The failure of the talks stem partly from the insistence of the President that new revenues from taxes on the wealthy and tightening of corporate loopholes must be included in any agreement.
On the other side, Republican leaders in Congress, John Boehner and Eric Cantor have dug in their heels on new taxes, insisting that only steep cuts in programs like Medicare and Social Security provide the basis for any agreement.
Most understand that cuts are actually not required to raise the debt ceiling or the amount of money that the U.S. is statutorily allowed to borrow. Congress could pass a ‘clean’ increase inthe debt ceiling, but the influx of Tea Party freshmen intent on addressing the debt question and adamant on the issue of new taxes have partly led the crisis.
The new Congressmen have made it clear to the Republican leadership that compromise is out of the question on the matter of taxes.
Countdown to the Debt Ceiling Deadline – Who Will Blink First?
As the August 2 deadline approaches, other factors have come into play. The major one is that important business lobbies have begun to warn the Republican (and Democratic) side that downgrades of the US credit rating will surely follow a credit default, as well as a (likely) deep and punishing recession.
In addition, default would actually increase the cost of borrowing for the U.S. and add to the deficit. As the voices of the powerful business lobbies have grown louder, the ratings firms – Moody and Standard and Poor have added their own harsh warnings that default will definitely bring about downgrades of the US credit rating of AAA and what is now regarded as the safest haven for investments and savings in the world.
These warnings have been enough to convince the Republican side that they will receive most of the blame and punished at the next election if they shut down the government.
So Where do We Go From Here?
Enter Senator Mitch McConnell’s proposal. He has proposed to pass complex legislation essentially allowing the President to raise the debt limit – subject to veto-able legislation opposing it.

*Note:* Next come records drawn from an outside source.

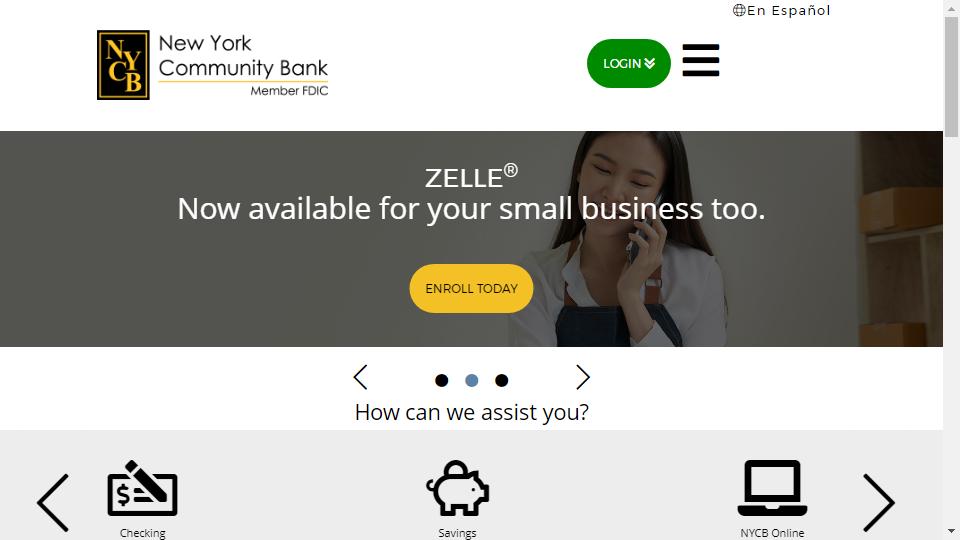Screen dimensions: 960x540
Task: Show previous services with large left chevron
Action: (x=53, y=503)
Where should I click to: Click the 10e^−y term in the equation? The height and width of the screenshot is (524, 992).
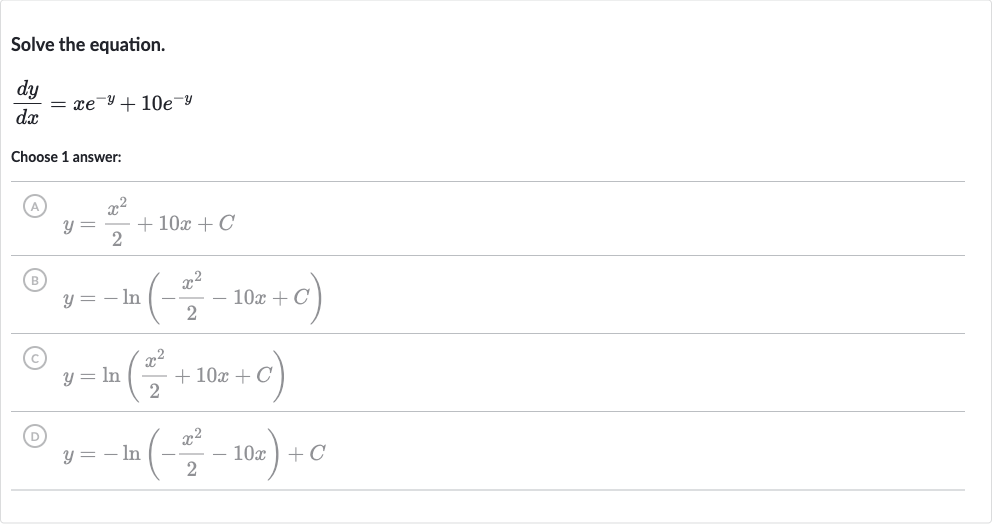tap(167, 103)
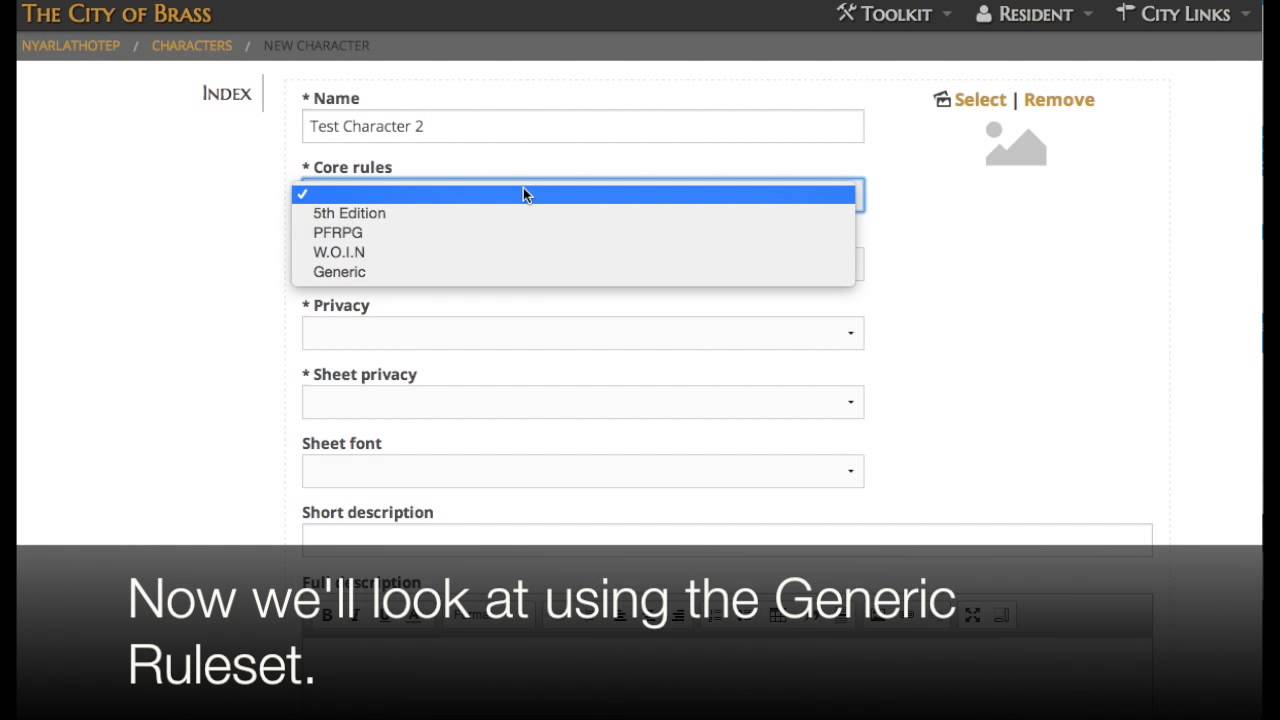Screen dimensions: 1280x720
Task: Click the person icon beside Resident
Action: (x=983, y=14)

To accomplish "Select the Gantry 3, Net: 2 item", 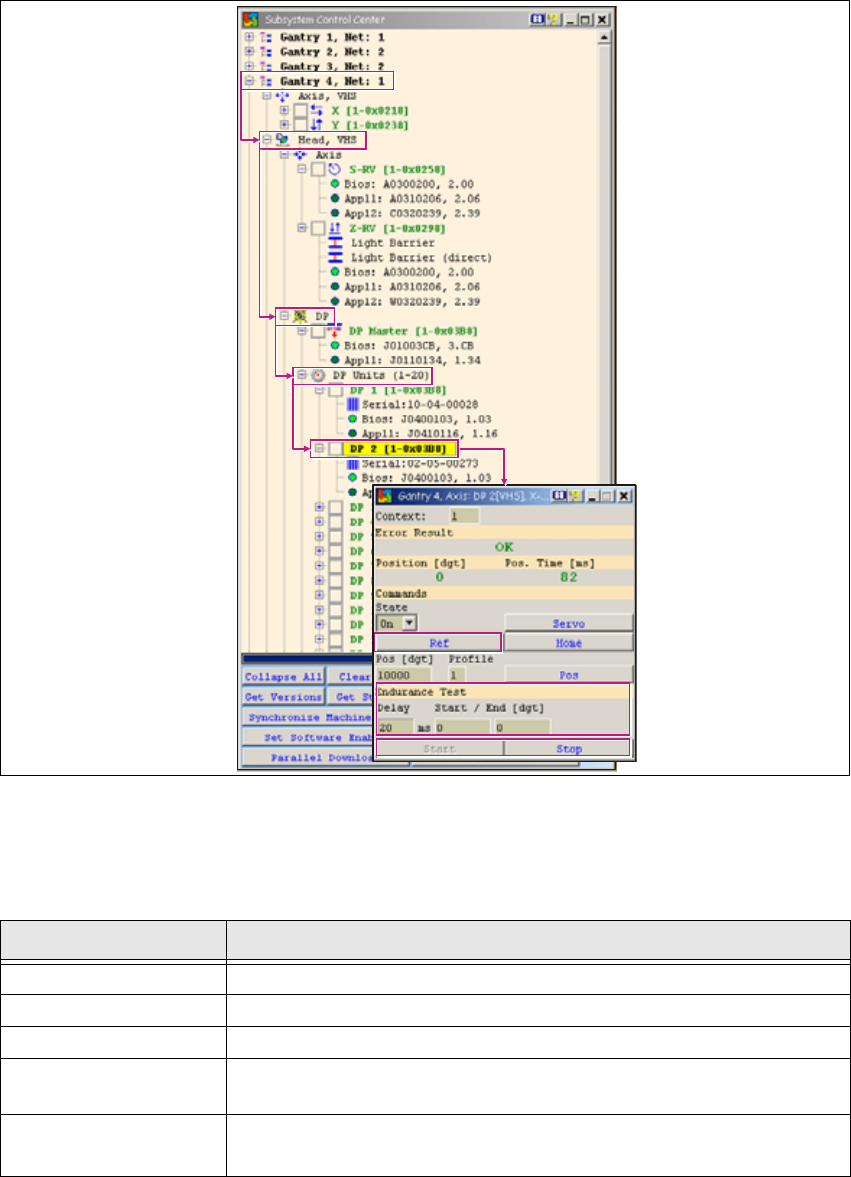I will click(x=330, y=65).
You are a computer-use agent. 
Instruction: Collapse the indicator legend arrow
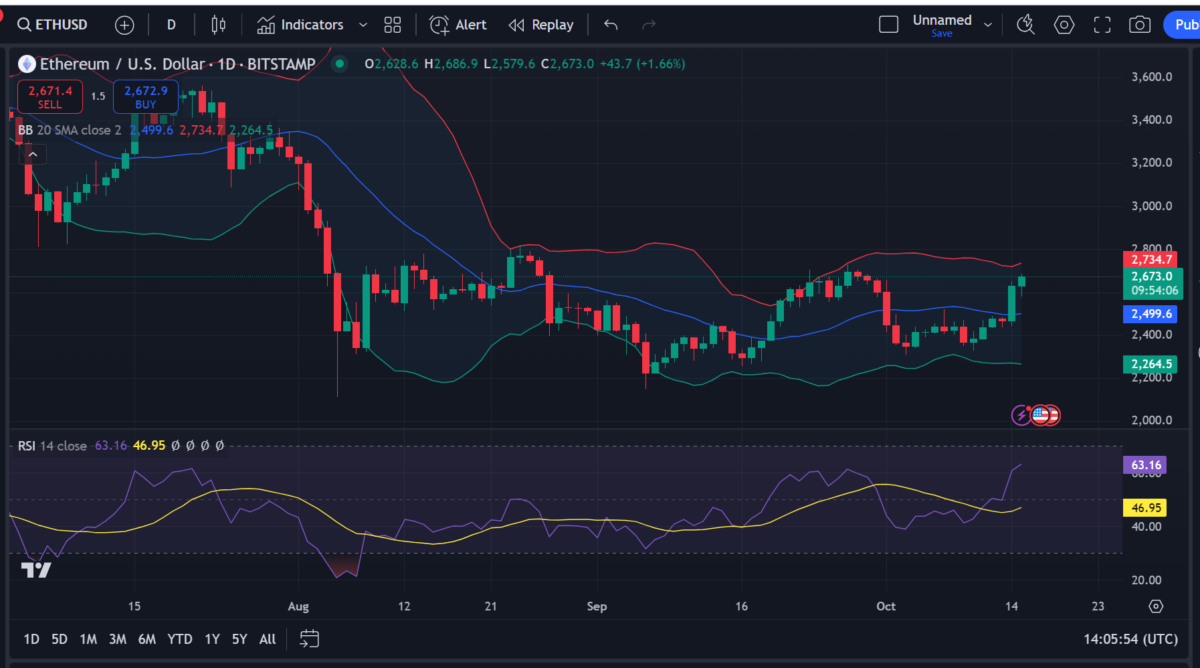pos(32,154)
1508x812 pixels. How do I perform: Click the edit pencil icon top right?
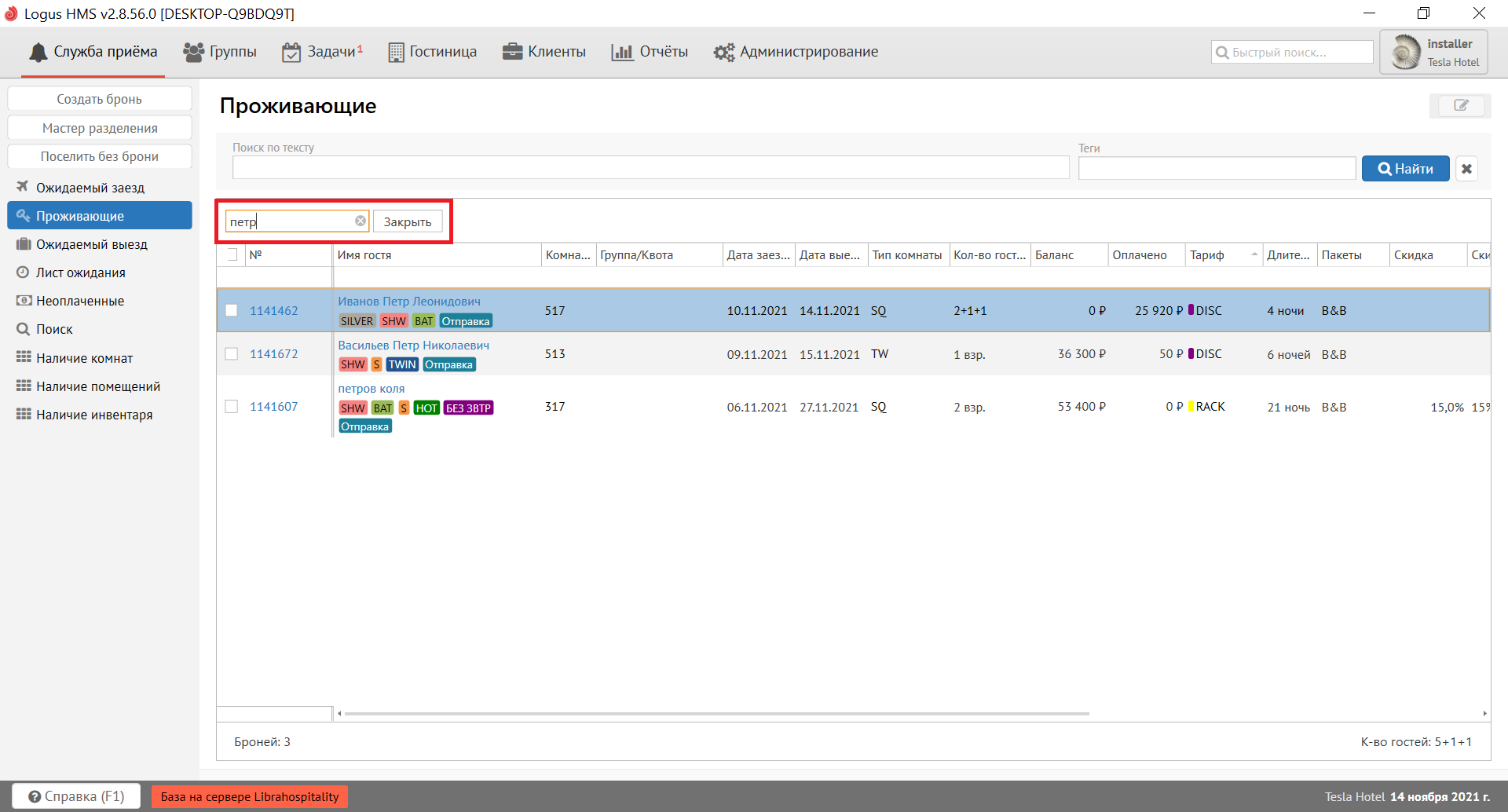click(x=1460, y=105)
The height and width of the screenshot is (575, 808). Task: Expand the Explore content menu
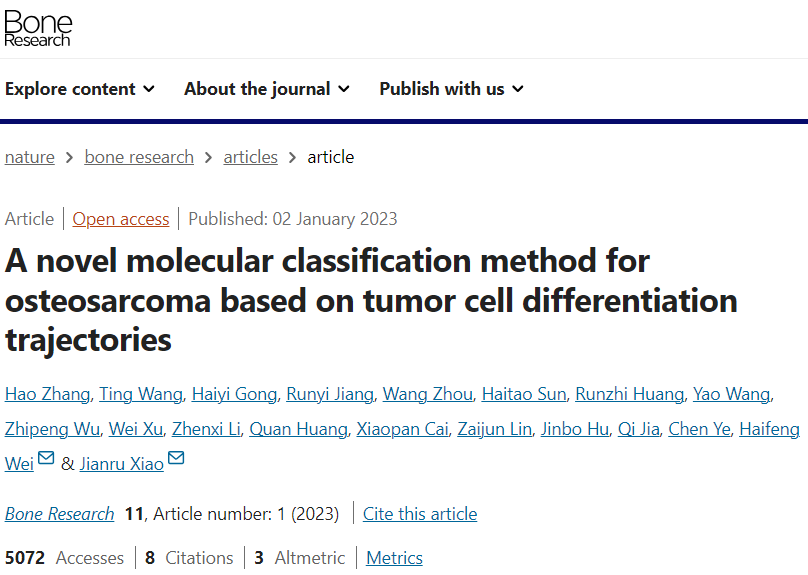click(80, 89)

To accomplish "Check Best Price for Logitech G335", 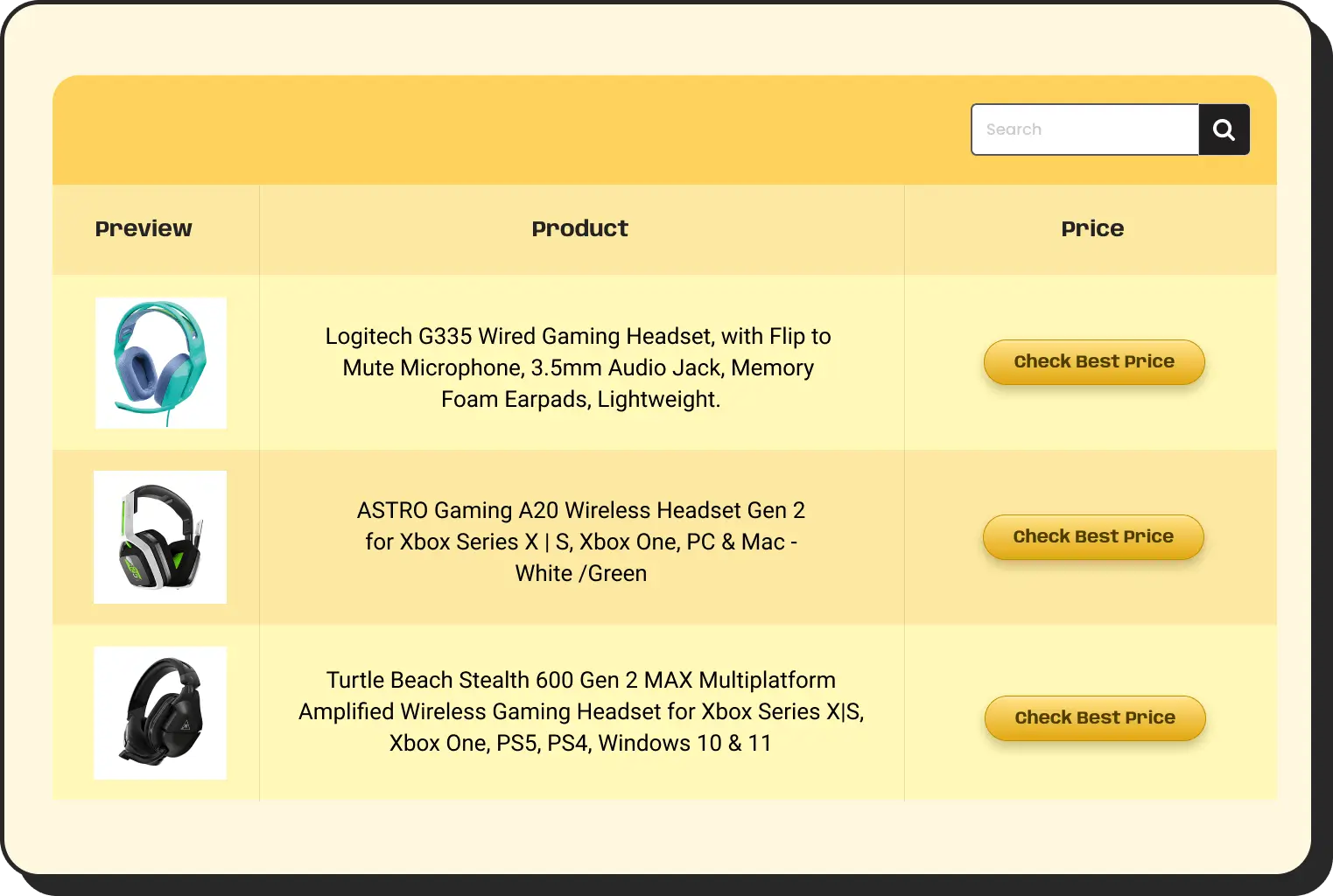I will 1093,361.
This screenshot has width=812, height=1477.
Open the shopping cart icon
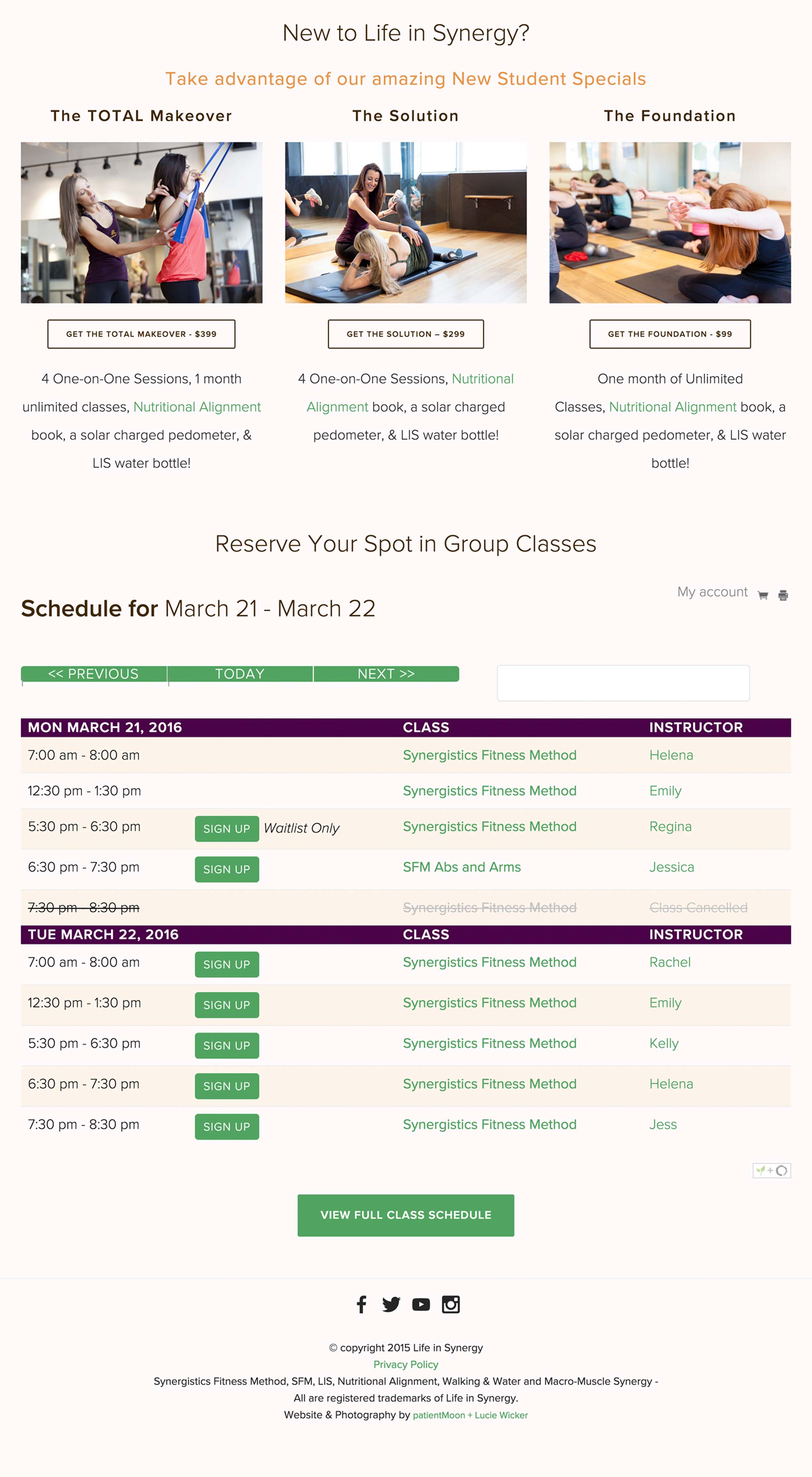click(763, 595)
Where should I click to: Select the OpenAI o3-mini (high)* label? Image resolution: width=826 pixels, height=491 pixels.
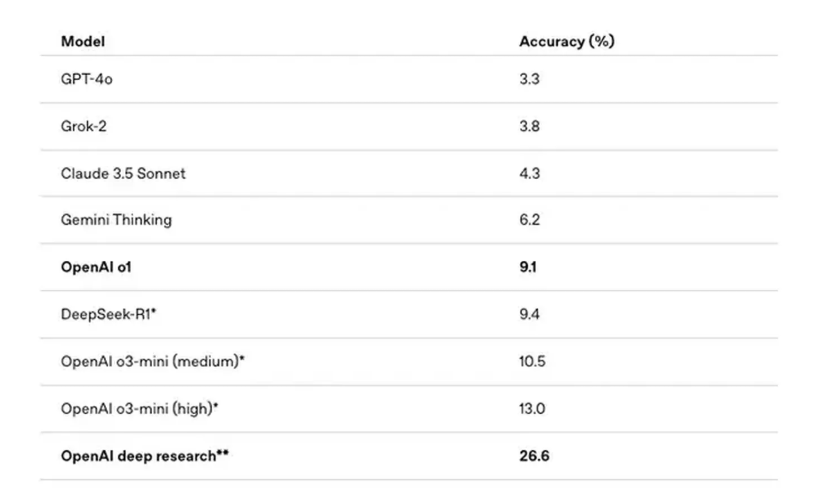(140, 409)
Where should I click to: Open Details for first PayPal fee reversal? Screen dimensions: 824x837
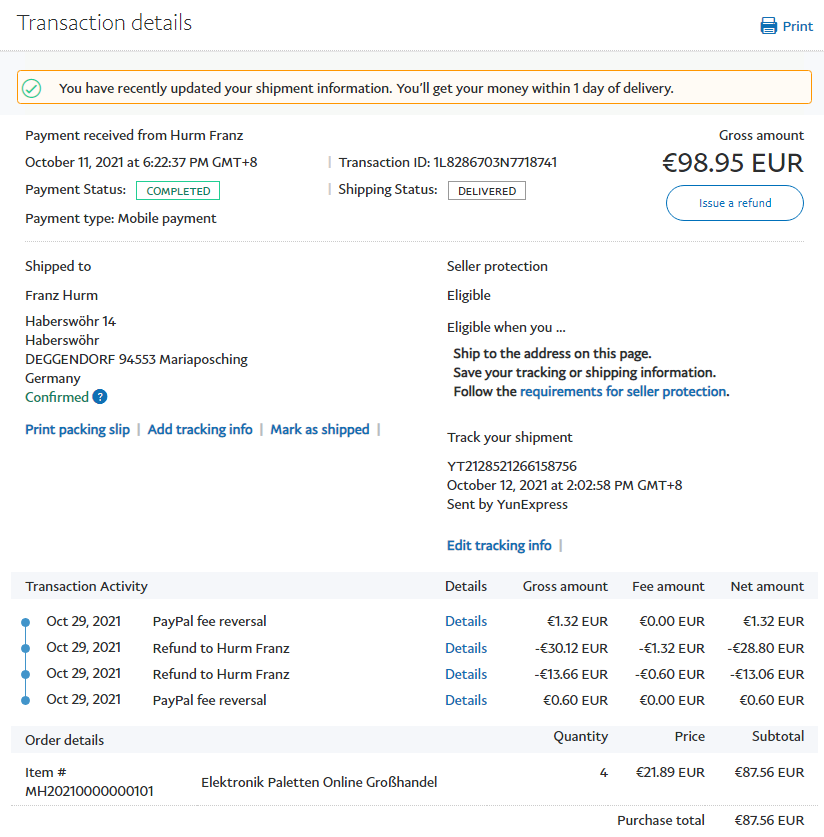[466, 621]
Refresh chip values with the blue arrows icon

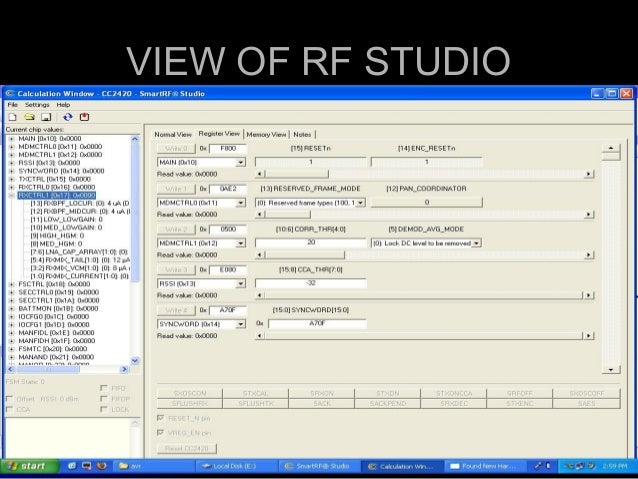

This way, he figures, the President and the Democrats will get blamed in 2012 for raising the nation’s credit limit. From the tenor of the debate thus far, one cannot escape the feeling that if the Republicans felt 100% sure the Democrats would receive blame for a new recession, they would completely block a debt ceiling raise.
Thus, even though symbolic legislation will be passed in the House this week by the Republicans – a “cut,cap, and balance” bill, it is an act in futility (due to the Democratic Senate majority) that will likely be followed by swift adoption of Senator McConnell’s proposal in the days before August 2.
This legislation also does not guarantee any spending cuts, which is where things might remain sticky with the ratings agencies. Why? Because if the credit limit is raised and few cuts and/or tax increases are enacted, the US remains a highly indebted nation, with its national debt close to 100% of GNP.
The next two weeks will be eventful. If things happen as stated here and quickly enough, there will probably be no early ratings drop by the agencies. If things proceed as stated, but with no significant spending cuts or tax increases passed, one or more agencies will cut the U.S.’s credit ratings within a few months.
Also, if events proceed too slowly for the stock markets, we may see savage drops in the market in the week leading up to August 2nd. Whatever happens, we will report it here. Hang on to your hats…and stocks.